In 2021, the Government announced the following reforms:
- From 2027, the minimum rating would be raised to "C" so properties with a rating of "D" or "E" would also be caught;
- From 2030, the minimum rating would be "B", so even properties with a "C" rating would be caught.
However, in November 2023 the Government rowed back from these proposals and announced an intention to 'update' timelines to allow landlords time to prepare.
The Government has not yet fully responded to this consultation but published an interim response in June 2026. The 2027 milestone has been scrapped. Landlords of buildings over 1,000 square metres will have until 2031 to achieve a minimum grade B. The existing exemptions will continue to apply.

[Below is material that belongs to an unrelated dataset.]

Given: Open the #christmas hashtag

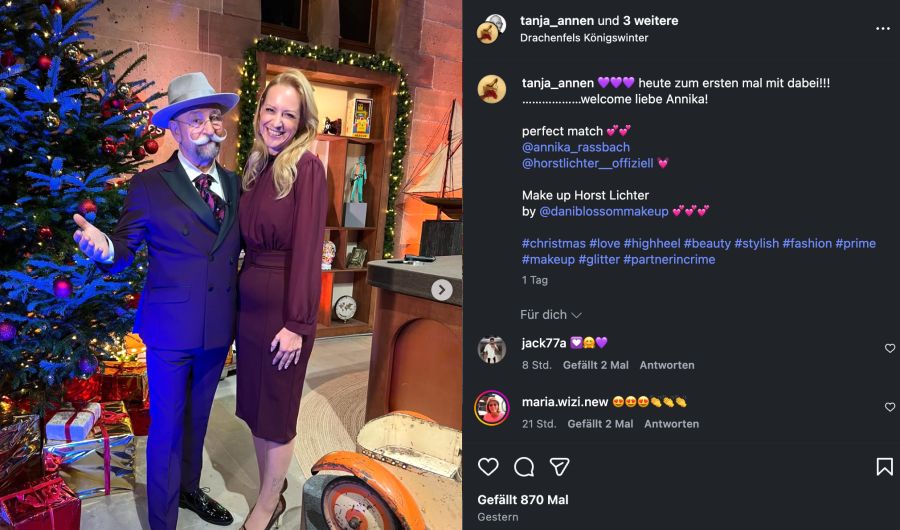Looking at the screenshot, I should pos(553,243).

Buildings below 1,000 square metres will remain subject to the current minimum grade E requirement. Landlords of these properties will retain greater flexibility in when they carry out energy improvements, with no new deadline being introduced.
Secondary legislation will be needed to implement these planned reforms. We do not yet know if the other proposals set out in the 2021 consultation will be adopted, such as a more efficient payback test and a centralised database to help local authorities with enforcement.
The Government has consulted separately on changing the EPC rules, which will influence how MEES affects commercial properties. The Government has again only responded partially to this consultation, with the following proposals.
- The current metric used to prepare EPCs for commercial properties will remain the same, along with the 10-year validity period for an EPC.
- A new EPC may be required when an existing one expires for all privately rented buildings, although the Government is "working to refine the position" on this.
- An EPC will be required at the point of marketing a property, rather than at the point of sale or rent.
- An EPC will be required for all listed buildings. A new "negative impacts" exemption has been proposed for domestic properties, to ensure historic buildings remain protected. It seems likely the same approach will be taken for commercial properties.
Although much of the detail remains uncertain, it is clear that property owners need to be ready for the potential implications of the evolving EPC and MEES framework.
This briefing note is only intended as a general statement of the law and no action should be taken in reliance on it without specific legal advice.